**ACTIVITY**
Beginning at the line containing "You are a computer-use" and continuing to the end of the records below, give each line again exactly as it stands, and only those lines.

Data records
*** Block opens ***
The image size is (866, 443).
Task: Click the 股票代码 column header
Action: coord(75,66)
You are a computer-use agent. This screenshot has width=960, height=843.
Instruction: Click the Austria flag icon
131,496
*** Block closes ***
**RESPONSE BELOW**
You are a computer-use agent. This screenshot has width=960, height=843.
Instruction: Click the Austria flag icon
131,496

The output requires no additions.